Between this period and 1997, it is known that he committed two murders, for which he served several years in prison. While nothing is known about the first one, including the place and date, the second took place in 1997, in Nizhnyaya Ivolga, for which he served 8 years imprisonment. In 2006, he was released and returned to Buryatia. As he lacked any sort of income, he lived with spontaneous acquaintances in various settlements around the area, surviving by doing odd jobs.

After laying low for about a year, in July 2007, he met a young girl on the streets of Ulan-Ude.
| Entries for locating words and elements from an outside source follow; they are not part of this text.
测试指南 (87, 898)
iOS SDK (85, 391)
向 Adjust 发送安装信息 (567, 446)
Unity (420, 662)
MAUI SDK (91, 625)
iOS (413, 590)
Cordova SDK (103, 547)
After casually getting to know each other, the pair caught a taxi to the village of Myasokombinat, where they sat down to drink alcohol on the bank of the Uda River. In his drunken state, he offered to have sex with the girl, but she refused his advances. Angered, Orunbayev strangled her to death and then had sex with the body, leaving it on the riverbank. The next day, he returned to the crime scene, dismembered the remains and then discarded them into the river. They were never located, and the victim's identity remains unknown.
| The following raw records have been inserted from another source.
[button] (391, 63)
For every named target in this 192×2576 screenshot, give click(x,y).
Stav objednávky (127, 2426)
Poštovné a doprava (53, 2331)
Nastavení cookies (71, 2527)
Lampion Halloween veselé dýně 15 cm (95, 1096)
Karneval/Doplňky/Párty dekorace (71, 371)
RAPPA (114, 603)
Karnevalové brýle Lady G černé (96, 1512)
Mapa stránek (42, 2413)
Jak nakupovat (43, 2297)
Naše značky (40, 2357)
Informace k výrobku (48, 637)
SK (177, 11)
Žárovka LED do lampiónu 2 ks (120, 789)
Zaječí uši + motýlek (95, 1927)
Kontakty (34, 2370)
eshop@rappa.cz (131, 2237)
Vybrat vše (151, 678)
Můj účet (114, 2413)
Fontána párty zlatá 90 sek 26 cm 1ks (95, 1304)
In the next years, there are no other recorded murders or crimes which could be attributed to Kegashbek. He worked in the construction and repairs business, earning money mainly by private contracts. After completing one such job in July 2012, he rented a room at the Khutorok Hotel in Ulan-Ude, where he drank alcohol for several hours. On the evening of July 11th, he went out in search for a casual hook-up, coming across a woman whom he invited back to his hotel room to drink. After a while, Orunbayev began to think that the woman had stolen his money. Enraged, he strangled her with a shoelace and hid the body under the bed, going to buy a knife from the nearby market with which he would dismember it. However, about halfway through the return journey, he changed his mind and fled instead. Later on, he found the "missing" money in his pockets. The woman's body was eventually found by the authorities, who began an investigation to catch her killer.

After the last murder, he left Ulan-Ude and settled in the Ivolginsky District, where he worked as a laborer. On September 20, he decided to visit a 53-year-old woman living in Nyzhnyaya Ivolga, whom he had previously done repairs for. After a short conversation, he offered to have sex with her, but was quickly shot down. Angered, Orunbayev began punching and kicking in the woman's head, beating her to death. After murdering the victim, Kegashbek dragged the body into a nearby abandoned building, where he had sex with her corpse, which he then disemboweled and partially dismembered. When he was finished with his cruel deed, he fed the victim's entrails to a neighbor's dog, leaving the village and returning to Ulan-Ude. By this time, the investigation team had collected enough evidence for an arrest, and sent out a team of officers, who promptly detained Orunbayev four days later on a bridge, when he was about to cross into the Tarbagataysky District.

During the investigation, Orunbayev's previous murder convictions were uncovered, and he himself later confessed to the two murders he committed after his release. He admitted that each and every of the murders were done while he was intoxicated, and after being refused sex. He additionally admitted that he had kept some of the victims' disemboweled guts, which he would then consume. He was ordered to take a psychiatric examination, from which the doctors determined that he was sane, but had pronounced psychopathic traits and suffered from sexual sadism disorder, which led to the gruesome nature of his killings. Due to the severity of his crimes, he was sentenced to life imprisonment, which he is serving at the Black Dolphin Prison in Orenburg.

In November 2022, Orunbayev confessed to his first known murder committed outside Buryatia and the oldest linked to him to date. After his confession was shown to match the cold case, he was convicted after a short trial and given another life sentence.